Objectives: Iron deficiency (ID) anemia leads to long-term neurodevelopmental deficits by altering iron-dependent brain metabolism. The objective of the study was to determine if ID induces metabolomic abnormalities in the cerebrospinal fluid (CSF) in the pre-anemic stage and to ascertain the aspects of abnormal brain metabolism affected. Methods: Standard hematological parameters [hemoglobin (Hgb), mean corpuscular volume (MCV), transferrin (Tf) saturation, and zinc protoporphyrin/heme (ZnPP/H)] were compared at 2, 4, 6, 8, and 12 months in iron-sufficient (IS; n=7) and iron-deficient (ID; n=7) infant rhesus monkeys.

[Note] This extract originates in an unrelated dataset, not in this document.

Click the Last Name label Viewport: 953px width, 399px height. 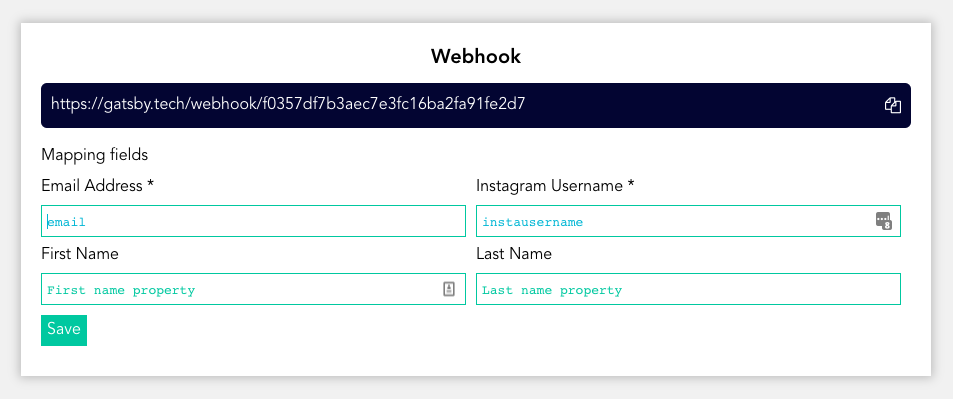tap(514, 254)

Five CSF metabolite ratios were determined at 4, 8, and 12 months using H-1 NMR spectroscopy at 16.4T and compared between groups and in relation to hematologic parameters. Results: ID infants developed ID (Tf saturation <25%) by 4 months of age and all became anemic (Hgb < 110g/L and MCV < 60fL) at 6 months. Their heme indices normalized by 12 months. Pyruvate/glutamine and phosphocreatine/creatine (PCr/Cr) ratios in CSF were lower in the ID infants by 4 months (P < 0.05). The PCr/Cr ratio remained lower at 8 months (P = 0.02). ZnPP/H, an established blood marker of pre-anemic ID, was positively correlated with the CSF citrate/glutamine ratio (marginal correlation, 0.34; P < 0.001; family wise error rate = 0.001). Discussion: Metabolomic analysis of the CSF is sensitive for detecting the effects of pre-anemic ID on brain energy metabolism. Persistence of a lower PCr/Cr ratio at 8 months, even as hematological measures demonstrated recovery from anemia, indicate that the restoration of brain energy metabolism is delayed. Metabolomic platforms offer a useful tool for early detection of the impact of ID on brain metabolism in infants.